Così ha iniziato la conferenza stampa Vincenzo Montella in vista del delicato match contro l'Austria Vienna. L'allenatore del Milan ha poi continuato: "Ci teniamo molto. La qualificazione sarebbe un traguardo volante importante che ci darebbe la possibilità di preparare poi le gare di campionato con maggiore tranquillità. Ci teniamo molto. La qualificazione sarebbe un traguardo volante importante che ci darebbe la possibilità di preparare poi le gare di campionato con maggiore tranquillità".

I rossoneri vengono dalla sconfitta contro il Napoli: "Il Napoli è molto forte anche fisicamente, è una delle squadre che corrono di più. Sabato, a livello fisico, ha fatto meglio di noi, questo perchè noi abbiamo tenuto di più palla. Noi fisicamente stiamo bene". Ma Montella è fiducioso: "Il cammino di Europa League è molto lungo, non possiamo basare tutte le nostre speranze su una competizione sola.

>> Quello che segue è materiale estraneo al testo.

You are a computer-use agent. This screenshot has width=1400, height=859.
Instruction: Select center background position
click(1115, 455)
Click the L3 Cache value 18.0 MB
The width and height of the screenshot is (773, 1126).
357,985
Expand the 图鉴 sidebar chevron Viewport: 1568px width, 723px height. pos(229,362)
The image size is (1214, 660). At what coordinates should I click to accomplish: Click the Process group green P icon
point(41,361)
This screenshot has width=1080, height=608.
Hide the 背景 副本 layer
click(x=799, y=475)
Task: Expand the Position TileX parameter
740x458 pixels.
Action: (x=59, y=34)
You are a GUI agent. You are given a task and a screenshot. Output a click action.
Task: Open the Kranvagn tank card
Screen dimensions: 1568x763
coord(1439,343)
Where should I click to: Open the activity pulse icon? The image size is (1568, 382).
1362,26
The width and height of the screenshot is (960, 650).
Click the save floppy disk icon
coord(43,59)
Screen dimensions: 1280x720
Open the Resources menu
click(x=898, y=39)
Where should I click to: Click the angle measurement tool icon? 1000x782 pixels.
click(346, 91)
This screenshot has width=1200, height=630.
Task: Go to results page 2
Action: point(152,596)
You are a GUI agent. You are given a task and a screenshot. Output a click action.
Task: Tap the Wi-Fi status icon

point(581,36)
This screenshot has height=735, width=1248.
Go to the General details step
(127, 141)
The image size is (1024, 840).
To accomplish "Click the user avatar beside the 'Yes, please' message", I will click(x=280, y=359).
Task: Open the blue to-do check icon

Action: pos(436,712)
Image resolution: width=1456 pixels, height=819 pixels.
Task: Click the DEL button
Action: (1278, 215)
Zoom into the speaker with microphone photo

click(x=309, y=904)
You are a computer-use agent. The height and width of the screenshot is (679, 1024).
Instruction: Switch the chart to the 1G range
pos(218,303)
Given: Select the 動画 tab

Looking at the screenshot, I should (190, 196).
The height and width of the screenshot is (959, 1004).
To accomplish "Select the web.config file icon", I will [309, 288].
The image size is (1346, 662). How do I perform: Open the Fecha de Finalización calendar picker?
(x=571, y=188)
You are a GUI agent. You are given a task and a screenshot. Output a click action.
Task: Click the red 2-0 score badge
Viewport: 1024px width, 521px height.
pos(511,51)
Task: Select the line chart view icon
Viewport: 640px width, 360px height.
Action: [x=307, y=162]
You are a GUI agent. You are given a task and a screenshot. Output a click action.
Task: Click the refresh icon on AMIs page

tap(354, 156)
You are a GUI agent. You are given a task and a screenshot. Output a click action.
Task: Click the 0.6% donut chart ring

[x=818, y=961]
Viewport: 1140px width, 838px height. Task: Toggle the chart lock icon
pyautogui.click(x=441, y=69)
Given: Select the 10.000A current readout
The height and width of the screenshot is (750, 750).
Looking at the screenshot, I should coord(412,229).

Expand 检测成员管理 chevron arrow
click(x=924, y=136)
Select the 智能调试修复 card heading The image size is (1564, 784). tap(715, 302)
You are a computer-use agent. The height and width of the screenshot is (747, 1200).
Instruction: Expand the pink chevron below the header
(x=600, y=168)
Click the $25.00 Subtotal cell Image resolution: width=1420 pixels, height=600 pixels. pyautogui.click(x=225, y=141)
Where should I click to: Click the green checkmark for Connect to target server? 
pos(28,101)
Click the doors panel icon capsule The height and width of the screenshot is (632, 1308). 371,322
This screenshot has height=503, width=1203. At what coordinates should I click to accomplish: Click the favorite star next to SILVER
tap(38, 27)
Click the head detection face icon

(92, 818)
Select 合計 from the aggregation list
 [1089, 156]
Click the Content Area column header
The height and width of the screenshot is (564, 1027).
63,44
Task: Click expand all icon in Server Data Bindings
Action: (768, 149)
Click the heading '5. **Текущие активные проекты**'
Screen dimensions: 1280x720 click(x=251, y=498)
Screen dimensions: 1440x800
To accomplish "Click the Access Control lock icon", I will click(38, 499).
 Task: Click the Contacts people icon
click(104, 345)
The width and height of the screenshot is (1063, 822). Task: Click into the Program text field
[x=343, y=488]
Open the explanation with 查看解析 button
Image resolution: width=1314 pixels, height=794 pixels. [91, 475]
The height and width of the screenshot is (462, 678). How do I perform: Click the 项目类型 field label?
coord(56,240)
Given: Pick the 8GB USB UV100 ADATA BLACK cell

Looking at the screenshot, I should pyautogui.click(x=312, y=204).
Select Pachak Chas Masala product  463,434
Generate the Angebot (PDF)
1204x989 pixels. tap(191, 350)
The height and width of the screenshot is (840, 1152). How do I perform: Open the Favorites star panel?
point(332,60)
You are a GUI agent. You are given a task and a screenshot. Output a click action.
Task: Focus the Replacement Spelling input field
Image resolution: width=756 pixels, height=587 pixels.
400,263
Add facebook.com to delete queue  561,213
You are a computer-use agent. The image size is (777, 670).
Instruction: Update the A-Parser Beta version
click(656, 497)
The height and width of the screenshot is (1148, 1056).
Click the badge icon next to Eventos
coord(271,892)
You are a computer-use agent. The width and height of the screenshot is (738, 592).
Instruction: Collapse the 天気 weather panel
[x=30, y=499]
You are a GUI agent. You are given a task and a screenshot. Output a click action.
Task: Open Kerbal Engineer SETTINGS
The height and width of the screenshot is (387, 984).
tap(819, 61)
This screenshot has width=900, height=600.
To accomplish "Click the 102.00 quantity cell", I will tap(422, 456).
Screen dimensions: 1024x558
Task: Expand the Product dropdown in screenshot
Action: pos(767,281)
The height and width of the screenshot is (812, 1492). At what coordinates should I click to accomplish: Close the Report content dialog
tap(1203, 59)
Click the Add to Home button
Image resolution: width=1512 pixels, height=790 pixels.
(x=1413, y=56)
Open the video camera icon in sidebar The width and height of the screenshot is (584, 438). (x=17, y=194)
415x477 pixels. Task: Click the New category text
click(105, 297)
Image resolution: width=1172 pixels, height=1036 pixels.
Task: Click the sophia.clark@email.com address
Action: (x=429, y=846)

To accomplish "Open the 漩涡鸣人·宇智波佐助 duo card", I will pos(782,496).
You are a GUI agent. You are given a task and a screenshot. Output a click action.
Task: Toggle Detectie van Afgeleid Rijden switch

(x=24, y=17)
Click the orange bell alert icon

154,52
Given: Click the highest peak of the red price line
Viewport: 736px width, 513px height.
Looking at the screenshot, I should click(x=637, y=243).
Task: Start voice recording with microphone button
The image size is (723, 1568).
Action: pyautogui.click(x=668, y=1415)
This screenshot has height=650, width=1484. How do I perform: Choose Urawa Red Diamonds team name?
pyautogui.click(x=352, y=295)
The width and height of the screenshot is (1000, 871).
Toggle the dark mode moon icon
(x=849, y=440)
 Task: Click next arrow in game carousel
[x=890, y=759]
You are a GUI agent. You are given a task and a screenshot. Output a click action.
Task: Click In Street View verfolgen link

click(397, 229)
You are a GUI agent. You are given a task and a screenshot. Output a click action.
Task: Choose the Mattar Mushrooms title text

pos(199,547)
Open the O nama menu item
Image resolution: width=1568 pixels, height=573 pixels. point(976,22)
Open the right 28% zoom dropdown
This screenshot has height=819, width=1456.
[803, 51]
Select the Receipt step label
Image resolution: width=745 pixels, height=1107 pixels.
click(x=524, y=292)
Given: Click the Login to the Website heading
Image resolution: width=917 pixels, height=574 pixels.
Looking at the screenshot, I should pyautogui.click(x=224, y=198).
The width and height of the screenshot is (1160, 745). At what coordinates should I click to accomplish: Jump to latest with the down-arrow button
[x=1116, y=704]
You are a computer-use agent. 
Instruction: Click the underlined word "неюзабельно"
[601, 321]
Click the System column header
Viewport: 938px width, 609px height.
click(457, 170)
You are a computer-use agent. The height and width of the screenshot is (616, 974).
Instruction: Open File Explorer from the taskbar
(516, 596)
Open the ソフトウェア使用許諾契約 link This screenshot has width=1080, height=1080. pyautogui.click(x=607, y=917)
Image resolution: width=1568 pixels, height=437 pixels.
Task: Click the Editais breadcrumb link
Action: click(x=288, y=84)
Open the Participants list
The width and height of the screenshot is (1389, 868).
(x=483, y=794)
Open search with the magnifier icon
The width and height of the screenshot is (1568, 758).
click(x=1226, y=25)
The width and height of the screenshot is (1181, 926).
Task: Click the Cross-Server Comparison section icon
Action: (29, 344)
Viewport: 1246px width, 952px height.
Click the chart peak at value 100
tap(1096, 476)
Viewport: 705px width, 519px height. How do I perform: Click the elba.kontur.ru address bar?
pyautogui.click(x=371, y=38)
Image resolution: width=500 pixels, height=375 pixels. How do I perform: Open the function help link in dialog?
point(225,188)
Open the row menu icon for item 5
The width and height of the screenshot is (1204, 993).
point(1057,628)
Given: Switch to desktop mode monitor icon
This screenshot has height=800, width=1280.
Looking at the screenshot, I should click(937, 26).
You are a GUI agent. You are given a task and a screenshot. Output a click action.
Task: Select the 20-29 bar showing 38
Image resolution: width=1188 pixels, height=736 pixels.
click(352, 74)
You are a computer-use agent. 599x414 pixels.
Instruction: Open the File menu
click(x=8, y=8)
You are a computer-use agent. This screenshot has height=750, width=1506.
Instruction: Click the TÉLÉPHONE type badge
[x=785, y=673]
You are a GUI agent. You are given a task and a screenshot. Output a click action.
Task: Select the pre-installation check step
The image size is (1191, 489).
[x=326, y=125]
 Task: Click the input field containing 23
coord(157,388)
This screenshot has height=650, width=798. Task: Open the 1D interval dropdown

Se domani ipotechiamo la qualificazione, poi possiamo pensare al campionato e abbiamo la possibilità di concentrarci sul campionato al 100%. Una competizione non esclude l'altra. Vedo una squadra coesa che crede nel nostro lavoro. Abbiamo aspettative rispetto all'anno scorso. Se vogliamo raggiungere squadre come il Napoli, dobbiamo fare un percorso, stiamo crescendo in personalità e in gioco. Al San Paolo, abbiamo fatto 13 tiri verso la porta, solo l'Atalanta ne ha fatti di più. Abbiamo tenuto di più la palla. I numeri dimostrano che c'è un certo lavoro che stiamo portando avanti. Dobbiamo velocizzare il gioco in alcune situazioni e non sbagliare alcune scelte, così come essere più precisi".

In chiusura ha parlato dei singoli, Romagnoli e Rodriguez"Non sono uno l'alternativa dell'altro. Rodriguez può fare anche l'esterno a centrocampo, a Napoli non era al 100% e quindi non ho voluto rischiarlo. Con me ha sempre giocato, ha fatto 9 partite di fila e non ho voluto rischiarlo. Finora se non ha giocato è perchè voluto farlo riposare" ed infine sulle condizioni di Suso: "Non sta bene, non vogliamo rischiarlo. Le due punte sono una possibilità".